The Buddhist scriptures themselves are ambiguous on this point. The Pali Canon records the Buddha saying that arhats (those who have eliminated all mental defilements and reached the goal) existed before him, exist in his time, and will exist after him. The Dhammapada declares that the path to Nirvana is open to all who practice correctly, regardless of era. However, the same texts also emphasize the unique advantages the Buddha's immediate disciples possessed: they heard the teachings directly from an awakened being, received personalized instruction tailored to their individual temperaments, and could ask questions to clarify subtle points.
The Mahayana tradition takes a notably different view. Many Mahayana texts assert that the Buddha's teachings gradually become harder to practice and understand over time, moving through stages where fewer people can achieve full enlightenment. This concept, called the decline of the dharma, suggests that practitioners in later ages face genuine obstacles unknown to the Buddha's contemporaries.

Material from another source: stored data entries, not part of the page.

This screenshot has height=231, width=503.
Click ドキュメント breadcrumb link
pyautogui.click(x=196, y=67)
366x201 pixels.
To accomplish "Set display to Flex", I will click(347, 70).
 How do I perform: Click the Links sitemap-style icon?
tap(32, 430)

The Great Disciples—figures like Sariputta, Moggallana, and Ananda—did enjoy genuine advantages. They could observe the Buddha's conduct directly, ask him about their specific obstacles, and receive teachings calibrated exactly to their needs. The Pali texts describe how the Buddha would assess a person's temperament and inclination and teach accordingly, sometimes using different approaches for different people facing similar problems.
Yet the texts also record that not everyone who was physically present attained enlightenment. Devadatta, the Buddha's cousin, was surrounded by these teachings yet pursued a different path. Conversely, the texts mention numerous lay followers who achieved significant attainments despite having less direct access to the Buddha than his monastic disciples. This suggests that proximity alone was not the determining factor—sincere practice and individual capacity mattered enormously.

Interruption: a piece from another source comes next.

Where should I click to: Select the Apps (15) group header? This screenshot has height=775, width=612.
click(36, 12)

Theravada Buddhism maintains that enlightenment is theoretically possible in any era for those who practice correctly. The criteria for success remain the same: understanding the Four Noble Truths, following the Eightfold Path, and cultivating the mental factors that lead to liberation. Many contemporary Theravada teachers point to historical examples of practitioners who attained significant stages of realization long after the Buddha's lifetime, and to modern practitioners who have reported deep meditative experiences. The tradition acknowledges that the teaching is now preserved in texts and through trained teachers rather than a living Buddha, but argues this does not fundamentally change what can be achieved through diligent practice.
Tibetan Buddhist traditions similarly affirm that enlightenment is possible now, though they often emphasize the importance of a qualified teacher as a substitute for the Buddha's direct guidance. They argue that a skilled teacher can function as a mirror reflecting the student's mind, providing the essential personalized instruction that direct discipleship once offered.

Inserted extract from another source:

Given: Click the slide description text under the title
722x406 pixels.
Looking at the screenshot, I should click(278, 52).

An honest assessment suggests that modern practitioners face real obstacles the early disciples did not. We lack the immediate verification that comes from watching an awakened being, and we must interpret teachings through textual intermediaries and interpretive traditions. We also face unprecedented distractions: technology, social complexity, and the sheer amount of information can fragment attention in ways that ancient practitioners did not experience.
However, this does not mean attainment is impossible. Many contemplative traditions have produced accomplished practitioners centuries or millennia after their founding figures. What seems to matter most is the same across eras: clarity about what enlightenment actually entails (not a mystical state but the cessation of greed, hatred, and delusion), sincere commitment to the path, and sustained practice over time. The early disciples' advantage was environmental and instructional; it was not that the human mind's capacity for awakening changed with their era.
The most reasonable conclusion, supported across traditions, is this: the ultimate attainment the Great Disciples achieved remains theoretically available to modern practitioners. The psychological and ethical work required is identical. What has changed is the context and scaffolding—the direct presence of a Buddha, the clarity of purpose in a society built around renunciation, and the intensity of focused teaching. A modern practitioner must be more self-directed in seeking understanding, more critical in evaluating teachings, and more creative in carving out the conditions for deep practice.
Tradition suggests that sincere, sustained practice guided by authentic teachings and a qualified teacher can still lead to genuine liberation. But it likely requires more conscious effort, clearer intention, and greater resourcefulness than it did for Sariputta sitting at the Buddha's feet.